Recently, the need to improve the performance of solar and fuel cells has been growing rapidly. With this has come, an increasing need for classification and size analysis of micro and nanoparticles. There is also growing interest in fine dust, which is the main cause of environmental pollution, and there is consensus on the severity of the problem. A virtual impactor can be used to sample and classify these particles. Owing to its simple design and low cost of production for such purposes, it is widely used today. However, virtual impactors have a number of disadvantages associated with wall losses and contamination with small particles, which affect their performance. Furthermore, conventional virtual impactor cannot be used to classify particles with a small or monodisperse size distribution. Therefore, a study was conducted to obtain monodisperse particles with high efficiency and low cost using aerosol technology. To classify aerosol particles by size, a two-stage virtual impactor was developed with various particle cut-off sizes at each stage that were connected in series in one housing. The housing was made of acrylonitrile butadiene styrene (ABS) because of its low cost and sufficient strength, and its design and characteristics were evaluated using CFD modeling.
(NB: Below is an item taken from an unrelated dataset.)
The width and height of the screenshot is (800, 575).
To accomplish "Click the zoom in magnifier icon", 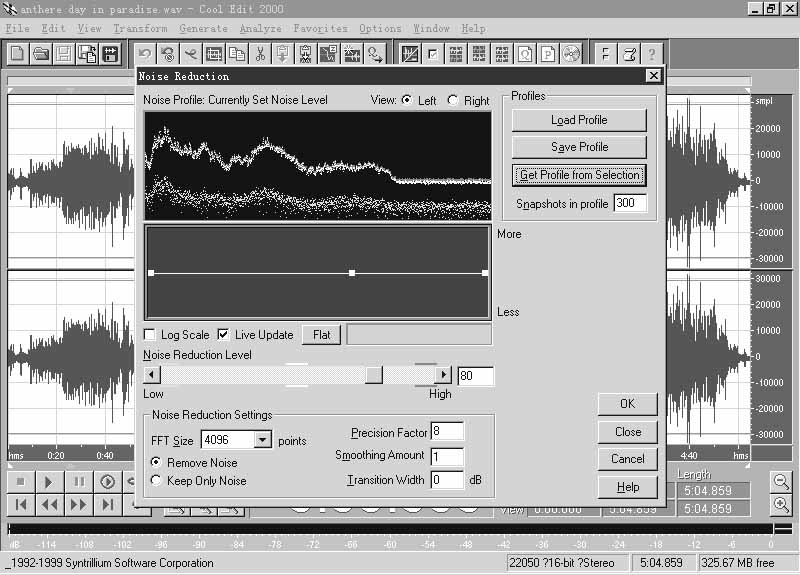I will click(x=781, y=505).
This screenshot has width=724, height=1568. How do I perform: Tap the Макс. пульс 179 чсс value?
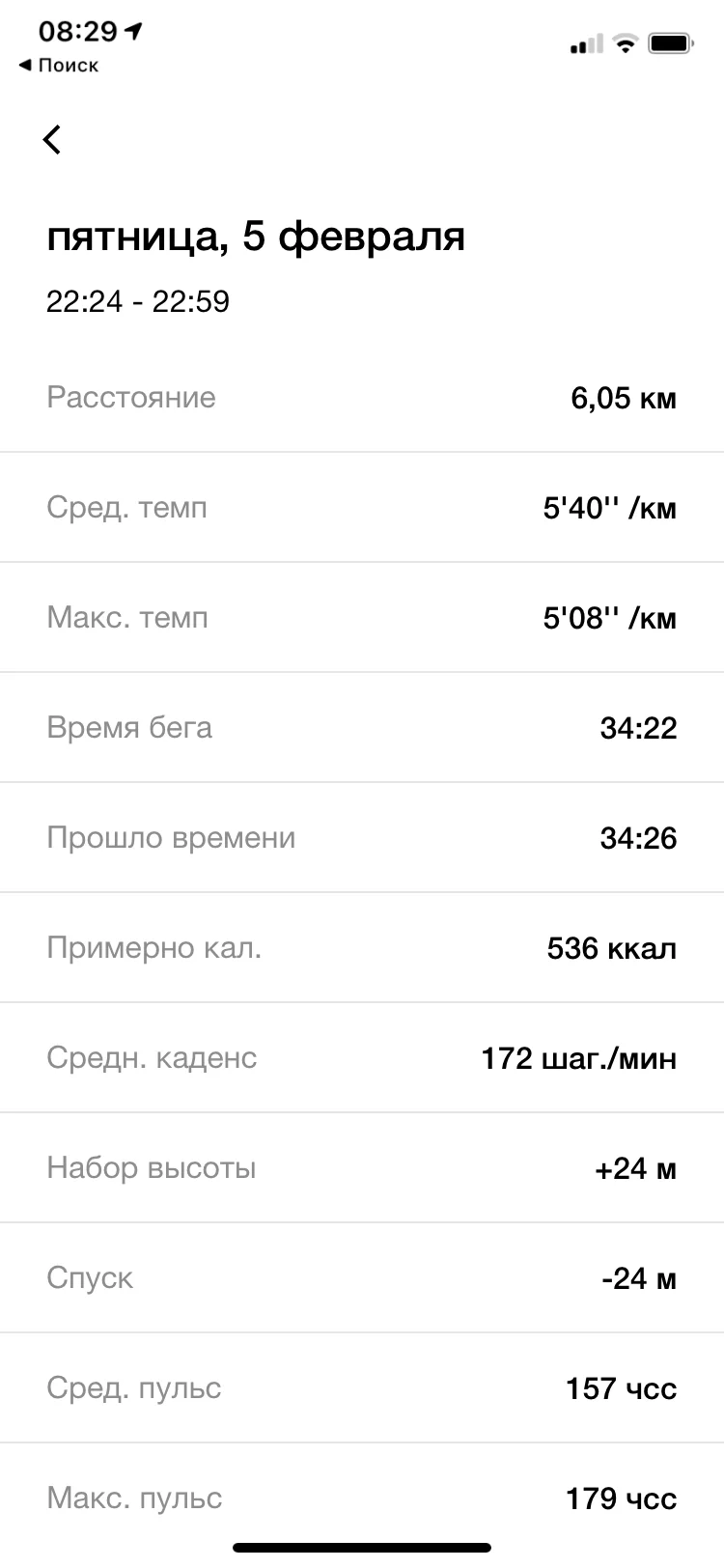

A stream of clean air was introduced into the center of the aerosol stream to reduce fouling of small particles contaminations in the minor flow. The ratio of the aerosol flow to the flow of clean air was calculated so that it did not affect the efficiency of the selection, but was also sufficient to solve the problem of fine particles contaminations in the minor flow at both levels. The ratio of the total flow to the minor flow was taken as 0.1 at both stages.